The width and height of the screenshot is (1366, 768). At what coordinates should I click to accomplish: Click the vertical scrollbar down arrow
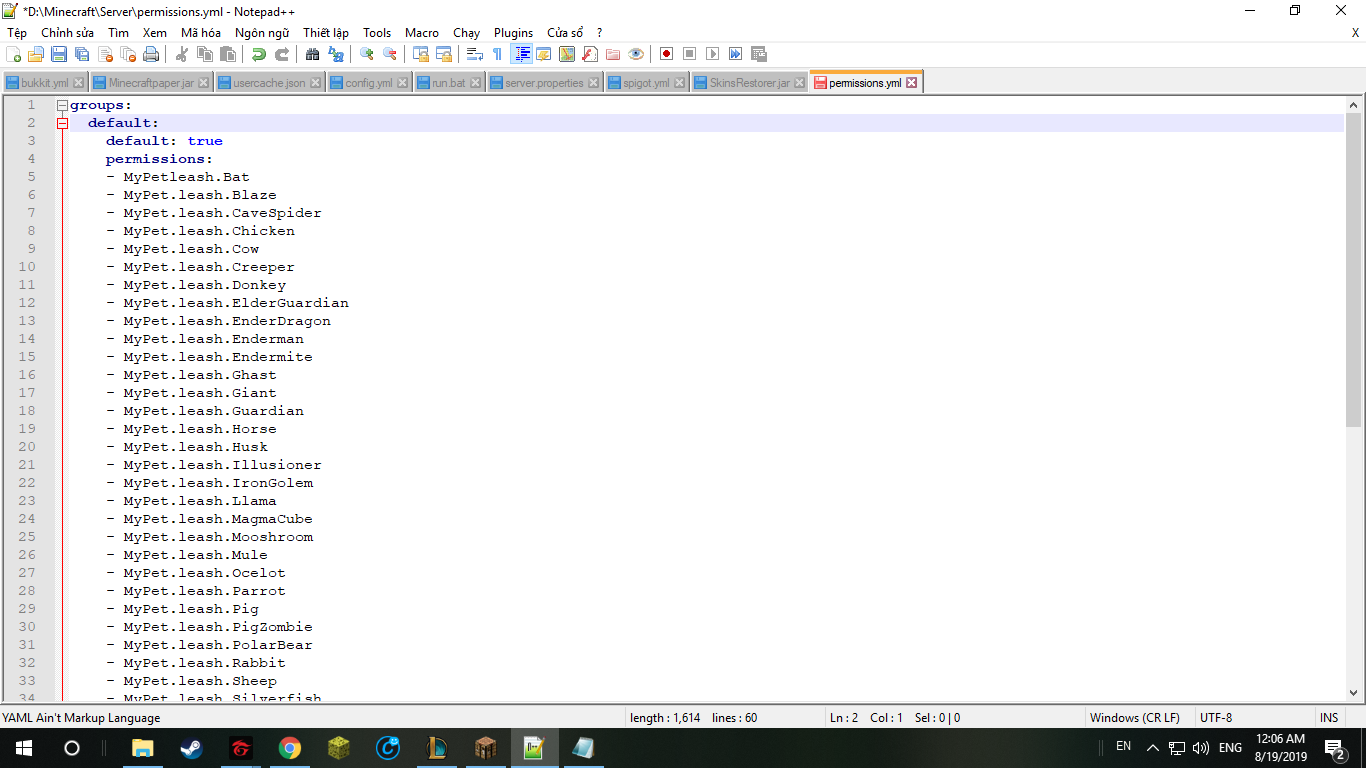coord(1353,691)
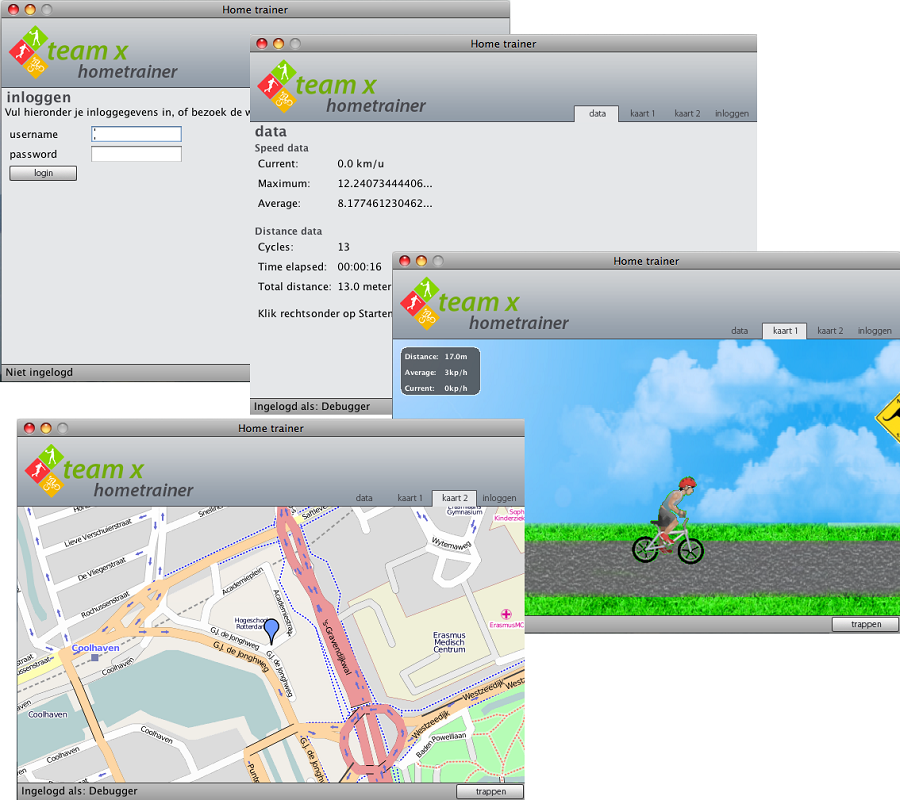Open inloggen tab in the street map window
This screenshot has height=800, width=900.
(x=499, y=498)
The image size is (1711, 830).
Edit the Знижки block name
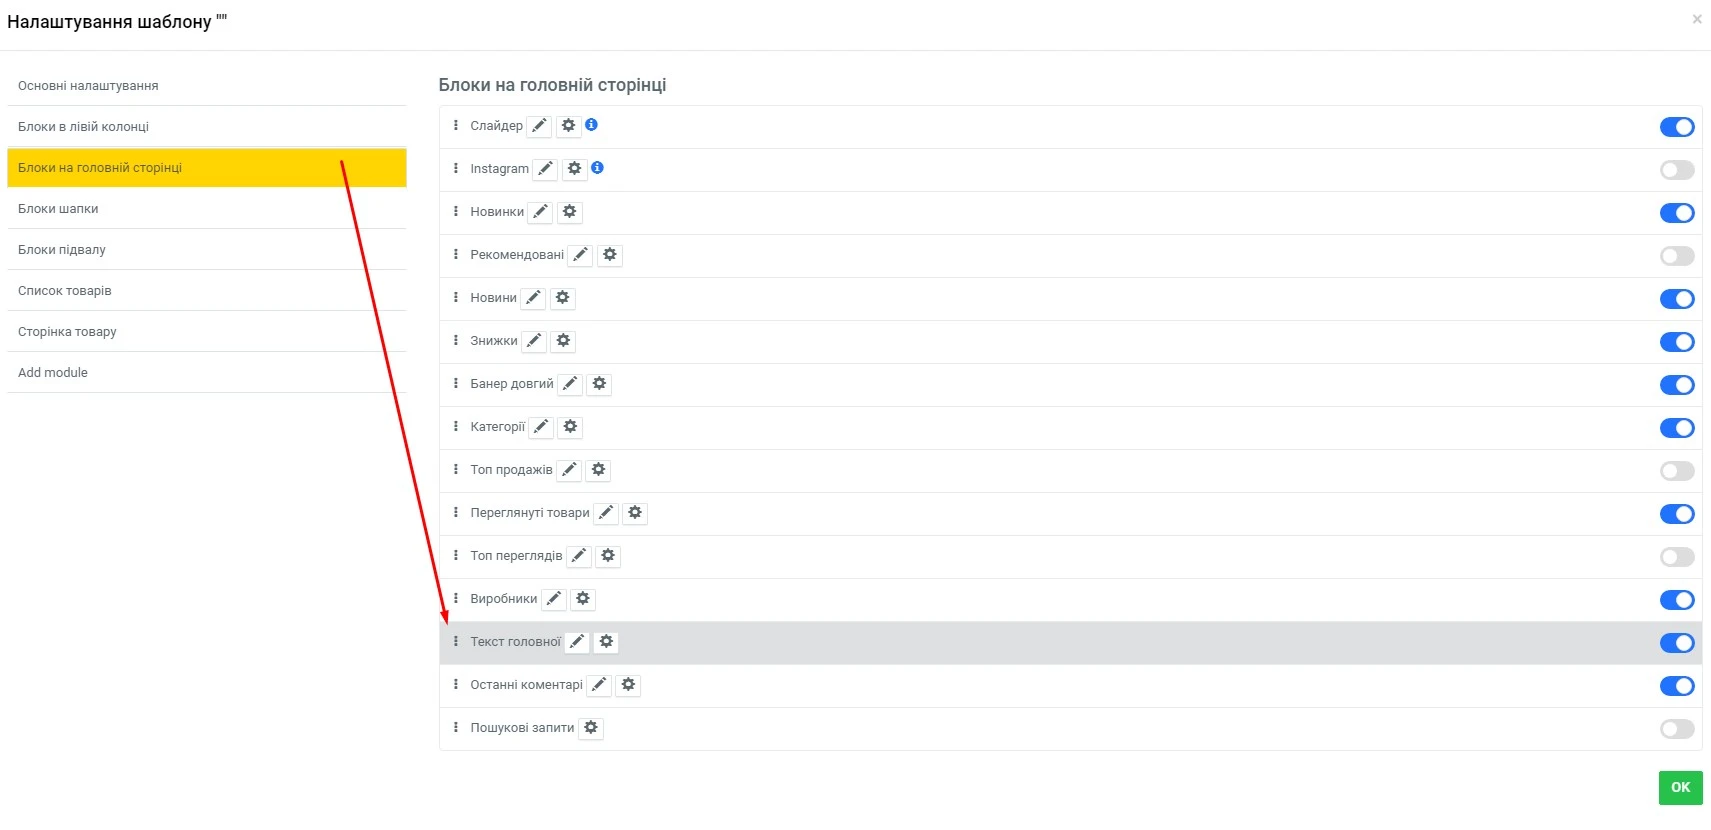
================
| WHAT YOU ARE ASKED TO DO |
Only the lines from the line containing "The image size is (1711, 830)." through the last line of the entries above should be reproduced, word for word and without pictures.

| EXERCISE OUTPUT |
The image size is (1711, 830).
Edit the Знижки block name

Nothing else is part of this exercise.